Few of us felt completely understood as kids. At a young age, our parents didn’t quite understand what we were saying, what we wanted, how much we missed them when they were gone, how scared we were when we were alone. When we got older, they didn’t seem to remember just how hard it was to be a teenager, how overwhelming the world was, how different we felt from others, how behind we sometimes felt (as we wrote recently). And now as adults, we struggle too–maybe our spouse doesn’t fully get us. Maybe our parents are incapable of seeing or listening to us when we try to communicate about wounds we carry from the past.
Epictetus said there are things that are up to us and things that are not. The reality is that being understood–even after our best efforts–is never going to be fully up to us. It depended on other people, namely our busy, overwhelmed and imperfect parents. Besides, that ship has sailed. Now that we’re older and better at communicating, we can’t go back in time and get them to understand us in a moment that is no longer here.

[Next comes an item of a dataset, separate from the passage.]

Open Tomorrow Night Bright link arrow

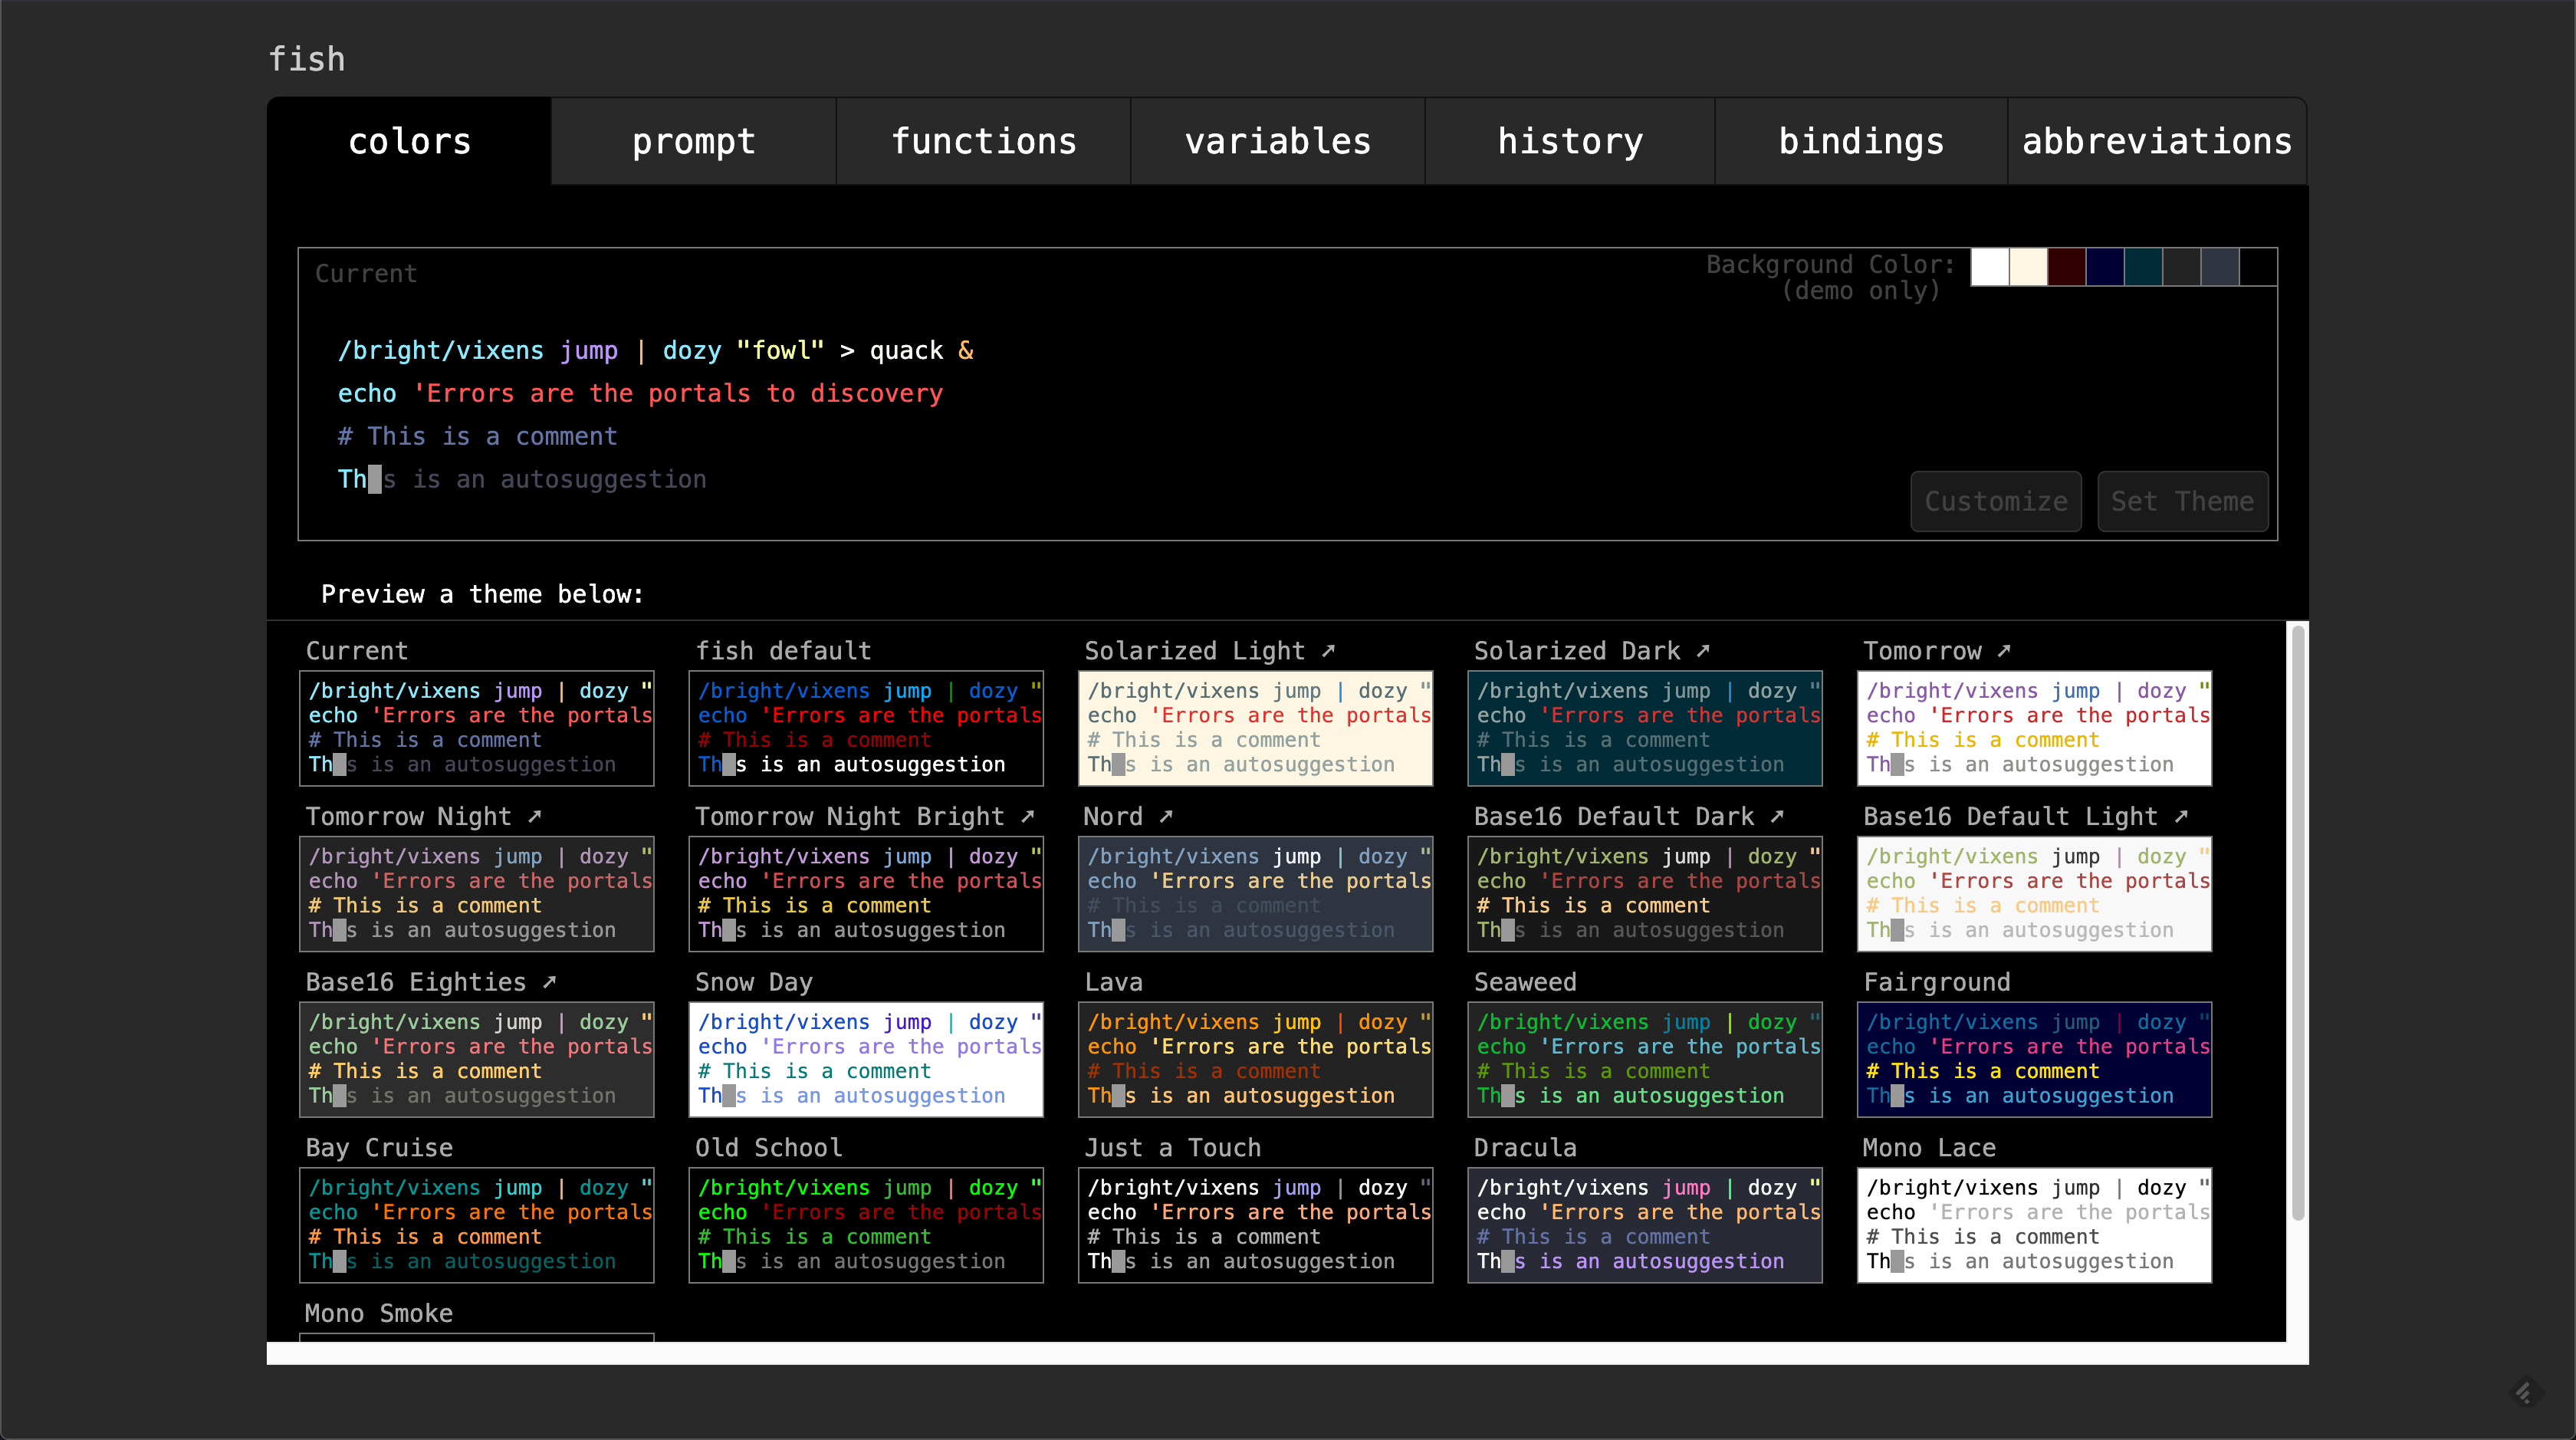click(1027, 816)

But if being understood is not in our control, there is something quite wonderful that is in our control: Understanding. We can give what we didn’t or haven’t got (as we’ve written about). Most importantly, we can do this for our own children, right here, right now. We can try to really see them, really listen to them. Our own pain and our own loneliness has an upside–it’s taught us the value of being understood, how much it means, how even a little of it can go a long way.
Instead of despairing, instead of turning inward because we haven’t gotten all that we needed, why don’t we channel that energy toward being a positive difference maker here in the present for our kids? Why don’t we use this second chance? Why don’t we focus on what’s in our control? We can’t always be understood, but we can always strive to understand.